Retour au camping-car et départ. Plus loin, la vallée s’élargit, la partie neuve de la ville s’allonge sur des kilomètres d’immeubles de construction récente et se termine sur un plateau. Après la ville, sur la droite, le caravansérail El-Aman semble attendre les visiteurs. Restauré il y a peu, il est fermé. Jusqu’au lac de Van, la distance est courte. Au début de la descente, tout à coup, la vue domine la partie sud du lac, une grosse tache bleu turquoise dans un paysage alpin, très beau spectacle. Des orages en préparation sur les montagnes, c’est-à-dire tout autour, renforcent le contraste avec les névés. Le lac est à 1 646 m d’altitude, les montagnes sont hautes, au nord le deuxième plus haut sommet du pays, le Süphan Dağı à 4 058 m d’altitude, domine les autres tandis qu’au sud toute une chaîne à plus de 3 000 m barre l’horizon.

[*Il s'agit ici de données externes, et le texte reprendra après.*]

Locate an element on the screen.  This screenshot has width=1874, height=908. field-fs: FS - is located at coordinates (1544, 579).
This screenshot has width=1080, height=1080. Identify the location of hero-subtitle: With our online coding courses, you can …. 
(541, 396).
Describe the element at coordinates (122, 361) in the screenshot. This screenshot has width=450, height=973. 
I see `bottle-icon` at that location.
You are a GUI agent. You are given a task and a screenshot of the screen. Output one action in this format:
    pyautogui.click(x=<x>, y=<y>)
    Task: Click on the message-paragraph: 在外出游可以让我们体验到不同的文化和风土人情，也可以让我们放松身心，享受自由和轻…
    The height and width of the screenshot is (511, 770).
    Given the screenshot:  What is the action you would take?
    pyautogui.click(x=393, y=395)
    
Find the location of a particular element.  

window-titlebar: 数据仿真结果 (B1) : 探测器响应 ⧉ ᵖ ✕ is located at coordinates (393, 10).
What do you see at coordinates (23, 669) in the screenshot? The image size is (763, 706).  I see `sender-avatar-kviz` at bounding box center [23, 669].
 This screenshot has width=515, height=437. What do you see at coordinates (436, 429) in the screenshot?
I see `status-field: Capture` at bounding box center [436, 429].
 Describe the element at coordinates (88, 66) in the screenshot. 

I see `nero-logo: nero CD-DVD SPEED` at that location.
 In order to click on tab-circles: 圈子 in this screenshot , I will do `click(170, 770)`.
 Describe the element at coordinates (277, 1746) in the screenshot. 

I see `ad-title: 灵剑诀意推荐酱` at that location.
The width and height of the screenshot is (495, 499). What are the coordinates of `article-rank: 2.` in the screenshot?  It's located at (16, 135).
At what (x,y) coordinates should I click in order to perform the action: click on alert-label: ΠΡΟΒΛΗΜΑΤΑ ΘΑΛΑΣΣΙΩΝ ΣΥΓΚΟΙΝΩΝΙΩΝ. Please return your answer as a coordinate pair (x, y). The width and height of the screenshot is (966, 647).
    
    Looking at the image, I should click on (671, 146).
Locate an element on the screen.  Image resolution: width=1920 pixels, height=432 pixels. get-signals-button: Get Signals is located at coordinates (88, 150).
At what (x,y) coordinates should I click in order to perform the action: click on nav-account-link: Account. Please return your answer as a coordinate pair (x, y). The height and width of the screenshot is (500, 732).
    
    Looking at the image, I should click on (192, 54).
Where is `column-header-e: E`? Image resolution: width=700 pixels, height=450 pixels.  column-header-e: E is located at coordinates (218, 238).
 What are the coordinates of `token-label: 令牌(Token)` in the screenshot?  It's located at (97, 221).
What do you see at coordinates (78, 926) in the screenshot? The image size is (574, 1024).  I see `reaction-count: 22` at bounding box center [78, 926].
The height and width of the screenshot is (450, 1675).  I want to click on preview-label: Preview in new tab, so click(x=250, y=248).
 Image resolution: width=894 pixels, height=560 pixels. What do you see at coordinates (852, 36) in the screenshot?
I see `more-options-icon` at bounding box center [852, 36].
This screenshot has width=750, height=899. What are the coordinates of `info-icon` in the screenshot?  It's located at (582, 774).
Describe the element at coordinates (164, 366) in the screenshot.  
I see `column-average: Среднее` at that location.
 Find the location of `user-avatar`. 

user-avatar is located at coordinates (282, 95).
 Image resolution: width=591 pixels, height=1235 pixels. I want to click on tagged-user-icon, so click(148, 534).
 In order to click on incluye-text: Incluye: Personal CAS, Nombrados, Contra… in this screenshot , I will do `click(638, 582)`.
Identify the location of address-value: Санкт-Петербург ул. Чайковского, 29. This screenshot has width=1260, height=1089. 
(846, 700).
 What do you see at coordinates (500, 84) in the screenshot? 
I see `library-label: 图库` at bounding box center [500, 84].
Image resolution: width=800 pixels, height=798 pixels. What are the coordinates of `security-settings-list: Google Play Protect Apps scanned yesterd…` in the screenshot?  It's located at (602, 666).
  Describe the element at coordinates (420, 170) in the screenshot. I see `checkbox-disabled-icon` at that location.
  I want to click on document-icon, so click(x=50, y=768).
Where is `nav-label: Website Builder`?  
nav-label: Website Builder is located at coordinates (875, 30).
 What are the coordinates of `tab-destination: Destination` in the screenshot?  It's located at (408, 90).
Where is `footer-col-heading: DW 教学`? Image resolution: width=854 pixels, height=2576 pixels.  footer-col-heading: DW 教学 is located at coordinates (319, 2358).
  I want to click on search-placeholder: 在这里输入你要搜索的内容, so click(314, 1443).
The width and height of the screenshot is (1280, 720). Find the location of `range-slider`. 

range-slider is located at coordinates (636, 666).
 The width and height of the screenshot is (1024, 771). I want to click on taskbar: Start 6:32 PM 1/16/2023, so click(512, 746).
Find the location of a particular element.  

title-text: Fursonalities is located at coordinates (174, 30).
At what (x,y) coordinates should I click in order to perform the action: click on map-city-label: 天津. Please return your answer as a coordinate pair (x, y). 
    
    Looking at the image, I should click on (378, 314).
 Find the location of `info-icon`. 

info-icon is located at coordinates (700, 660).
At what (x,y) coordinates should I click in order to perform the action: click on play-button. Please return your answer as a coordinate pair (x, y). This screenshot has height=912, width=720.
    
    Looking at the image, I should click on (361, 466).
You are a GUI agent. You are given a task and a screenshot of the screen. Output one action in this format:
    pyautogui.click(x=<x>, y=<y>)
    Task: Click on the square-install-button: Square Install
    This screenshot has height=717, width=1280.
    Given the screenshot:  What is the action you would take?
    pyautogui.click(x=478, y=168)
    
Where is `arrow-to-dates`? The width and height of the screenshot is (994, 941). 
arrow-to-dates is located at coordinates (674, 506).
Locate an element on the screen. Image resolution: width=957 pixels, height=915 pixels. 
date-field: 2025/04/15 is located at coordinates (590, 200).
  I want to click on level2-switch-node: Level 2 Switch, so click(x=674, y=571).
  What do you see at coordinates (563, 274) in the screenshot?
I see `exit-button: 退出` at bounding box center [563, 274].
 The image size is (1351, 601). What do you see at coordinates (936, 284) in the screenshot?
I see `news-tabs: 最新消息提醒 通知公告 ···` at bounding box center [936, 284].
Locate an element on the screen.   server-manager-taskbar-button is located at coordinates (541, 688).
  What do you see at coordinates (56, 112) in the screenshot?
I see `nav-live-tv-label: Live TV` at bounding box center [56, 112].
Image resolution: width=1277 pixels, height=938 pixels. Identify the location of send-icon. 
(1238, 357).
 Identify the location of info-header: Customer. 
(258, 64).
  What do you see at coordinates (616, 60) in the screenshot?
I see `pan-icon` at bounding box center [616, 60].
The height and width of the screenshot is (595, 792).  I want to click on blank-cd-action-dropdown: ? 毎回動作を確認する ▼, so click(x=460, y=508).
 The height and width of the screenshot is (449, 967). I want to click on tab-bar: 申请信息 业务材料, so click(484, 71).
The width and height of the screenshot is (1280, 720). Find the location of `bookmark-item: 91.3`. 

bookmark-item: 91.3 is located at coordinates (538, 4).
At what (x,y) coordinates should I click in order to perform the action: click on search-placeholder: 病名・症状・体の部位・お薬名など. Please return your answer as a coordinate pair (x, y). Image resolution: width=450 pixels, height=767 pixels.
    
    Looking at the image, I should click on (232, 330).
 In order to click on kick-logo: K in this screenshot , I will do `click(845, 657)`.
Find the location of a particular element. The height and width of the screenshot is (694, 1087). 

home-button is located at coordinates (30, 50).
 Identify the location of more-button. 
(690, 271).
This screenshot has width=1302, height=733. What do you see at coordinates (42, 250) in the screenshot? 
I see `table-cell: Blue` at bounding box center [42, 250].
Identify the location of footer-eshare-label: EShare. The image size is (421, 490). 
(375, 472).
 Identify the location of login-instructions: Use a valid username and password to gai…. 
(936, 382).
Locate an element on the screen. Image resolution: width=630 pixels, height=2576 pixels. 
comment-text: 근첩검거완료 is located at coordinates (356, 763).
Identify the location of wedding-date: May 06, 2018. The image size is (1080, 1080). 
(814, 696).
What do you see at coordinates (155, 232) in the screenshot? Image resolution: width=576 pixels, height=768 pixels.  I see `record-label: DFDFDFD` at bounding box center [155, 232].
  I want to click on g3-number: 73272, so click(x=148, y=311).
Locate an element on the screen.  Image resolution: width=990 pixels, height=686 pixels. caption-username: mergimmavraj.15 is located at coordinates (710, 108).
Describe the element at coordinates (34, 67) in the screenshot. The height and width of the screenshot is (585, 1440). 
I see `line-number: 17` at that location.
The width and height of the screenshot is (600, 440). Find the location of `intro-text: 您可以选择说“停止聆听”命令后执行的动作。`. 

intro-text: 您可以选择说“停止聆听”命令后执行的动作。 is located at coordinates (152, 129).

Nous prenons la route qui longe le lac vers le nord-ouest, en direction d’Ahlat. Arrêts fréquents le long du lac, pour le paysage et pour profiter du soleil avant que les nuages ne le voilent. À l’arrivée à Ahlat, c’est chose faite. Nous trouvons sans peine l’Ulu Kümbeti, un tombeau du XIIe siècle en bon état. Nous sommes rapidement entourés d’un groupe d’enfants qui demandent sans empressement des stylos ou de l’argent. Nous ne traînons pas trop, nous avons vu l’un d’eux ramasser des cailloux. Demi-tour, un minibus passe, nous en profitons pour passer aussi ce qui n’empêche pas un jet de pierre. Au bout de la rue, de retour sur la route, en face, le musée et le cimetière seldjoukide. Nous demandons et redemandons aux deux personnes présentes s’il n’y a aucun problème à se garer là. Leur réponse pourtant sans ambiguïté ne nous rassure pas pleinement. Nous allons dans le cimetière sans nous éloigner. Les milliers de stèles évoquent pour nous le cimetière de Noratous (Նորատուս) en Arménie. Le temps gris et un peu d’inquiétude nous retiennent et nous empêchent d’en profiter. L’interdiction de photographier est incompréhensible d’autant plus qu’elle est incontrôlable. Nous n’allons pas visiter le musée de façon à ne pas perdre le camping-car de vue et nous repartons vers le sud. Cent mètres plus loin, à la station-service, une voiture de police. Je m’arrête pour mettre le policier au courant de ce qui s’est passé. J’arrive à l’exprimer mais suis aidé par le patron de la station qui parle un peu anglais et traduit. Sa réaction n’est pas celle que l’on attendrait. Il m’adresse des excuses, c’est très aimable, mais est-ce excusable ? Il dit ensuite que cela arrive aussi à des Turcs… L’essentiel est qu’il soit au courant.

Au retour vers Tatvan, sans entrer en ville, nous cherchons le départ de la route de Nemrut dağı pour demain matin. Le soleil revenu, nous cherchons un endroit où passer la nuit. Le parking d’une grande station-service sur la route de Bitlis est parfait. Un marchand de produits surgelés venu s’installer à côté, attend des clients, il n’en vient pas et il nous offre deux crèmes glacées ! Nous prenons aussi de l’eau au petit magasin de la station, le patron est content de faire un peu de conversation avec des étrangers. Nuit calme et fraîche, un peu de tonnerre et de pluie.